Lisa Davidson walked down the aisle at this year's Bucks County Community College commencement with the why-me question that has long haunted her in absentia.
The sad query had been pushed further and further away in stages - by the double-organ transplant, the discovery of a center for the blind, and the 3.8 GPA.
"I feel really good. I feel like I've accomplished a step in the right direction," Davidson said.
The Warminster graduate's road to neon blue cap-and-gown was a series of giant steps over debilitating illness. When the picture was bleakest, the why-me question was loudest, but not loud enough to get in Davidson's way.
At the age of 40, after battling severe diabetes that not only took her eyesight, but wreaked medical havoc inside her body, Davidson has earned an associate's degree in journalism from Bucks County Community College. She will enter Temple University in the fall in a giant step toward a career in magazine writing.
"I don't want any pity or anything. I'm just glad to be here," Davidson said. "And believe me, I'm not wasting any time."

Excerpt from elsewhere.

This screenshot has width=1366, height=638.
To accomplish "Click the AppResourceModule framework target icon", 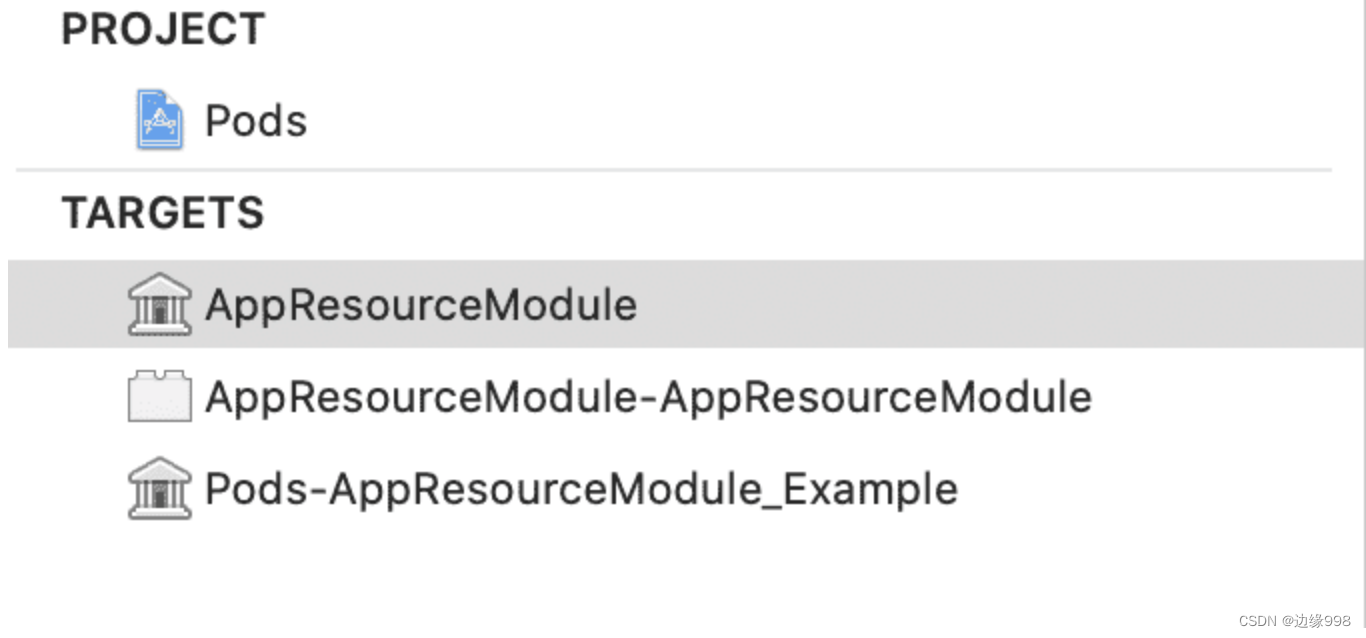I will pyautogui.click(x=159, y=304).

Davidson was surrounded by a group of jubilant family and friends who had witnessed her triumph over a series of health scares whose roots go back to Davidson's teenage years.
At 13, she was diagnosed with juvenile diabetes. The early years consisted of figuring out how to live with the condition. In between, there were destructive friendships and helping her divorced mother take care of the household and her little brother.

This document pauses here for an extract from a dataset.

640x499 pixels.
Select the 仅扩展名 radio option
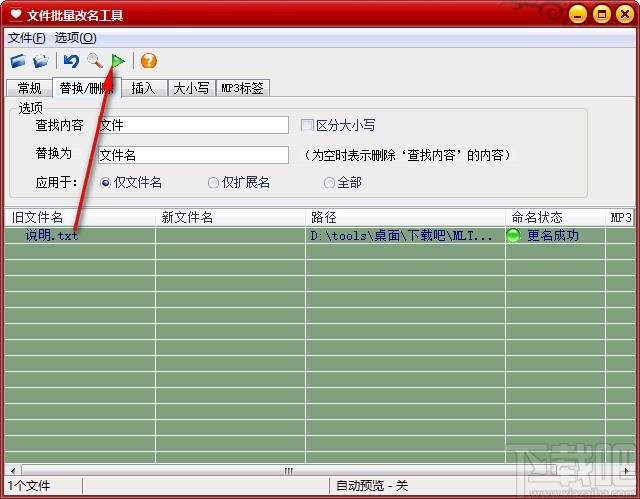point(213,183)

Davidson dropped out of William Tennent High School in Warminster and took assorted dead-end jobs. She got married and later earned her GED. She secured a post at a local electronics company and, while there, her eyesight began to deteriorate.
Davidson's life then became a series of medical crises. Her kidneys failed. There was nerve damage, and digestive and pulmonary problems. She was on dialysis and shrunk to 87 pounds. She couldn't work. Davidson went into a nursing home because her then-husband, Robert Davidson, was unable to work and care for her full-time.
"I begged my best friend to get me out of there," Davidson said. Heather Gravelle, Davidson's friend of 26 years, set up a hospital bed in her living room and brought Davidson home. While there, Davidson had a stroke.
"After the stroke, the lights went out," Davidson said referring to her eyesight.
"I was trying to understand. What did I do to deserve it?" Davidson said. "I think I'm a fairly decent person. We all make mistakes, but it's not like I kicked any puppies or stepped on baby chicks . . . I saw a psychologist, but it stayed on my mind."
Davidson's outlook began to improve when she started spending time at the Bucks County Association for the Blind in Newtown.
"She was very sick and frail, and she couldn't come in that often because she was in and out of the hospital," said Shelley Ketterer, operations manager at the association. "She was fragile emotionally and physically, very quiet and shy."
The center helped Davidson with support groups and programming. Mentor Alvin Blazik helped her with computers. Her doctors put her on the list for a kidney and pancreas transplant. She got the call that the organs were available on Dec. 12, 1998.
"It was little after midnight," Davidson said. "Oh my God . . . I cried."
Slowly her heath began to improve. She no longer needed dialysis. She began occupational therapy and got her guide dog, Eagle. And she began writing - a talent she had loved as a youngster.
Despite losing her sight, Davidson could still write. In fact, she created a newsletter for the clients of the association called
"I used to tell Lisa that she gives a lot of credit to the agency, but all we did was give her the help," said Elaine Welch, former executive director and CEO of the Bucks County Association for the Blind. "All the good things that are happening in her life, she made happen."
In 2004, Davidson entered Bucks County Community College as a journalism student. She was petrified, but her ordeal had made her hungry to "learn more."
She advocated for herself without asking for special consideration. She traveled by Paratransit, visited professors and did homework during hospital stays. She began writing obituaries for an area newspaper.
"She didn't see any reason why [pursuing a degree] couldn't work," said Marie Stevens Cooper, director of disability services at the college. "She was as prepared as we hope any student would be."
And, she's funny - often as a strategy.
"You know," Davidson said, "People aren't always so comfortable around blind people."
Before the graduation, she stood in line with Eagle waiting to march in. The dog wore a doggie graduation cap that kept slipping to the side. "He's graduating too," Davidson said. "We did this together."
Her family kept saying how proud they were of her - her mother, her mother's best friend, her brothers, her best friend, her boyfriend, her ex-husband.
"I've seen what I can get through," Davidson said. "And that's keeping me brave enough to go on and see what else I can do."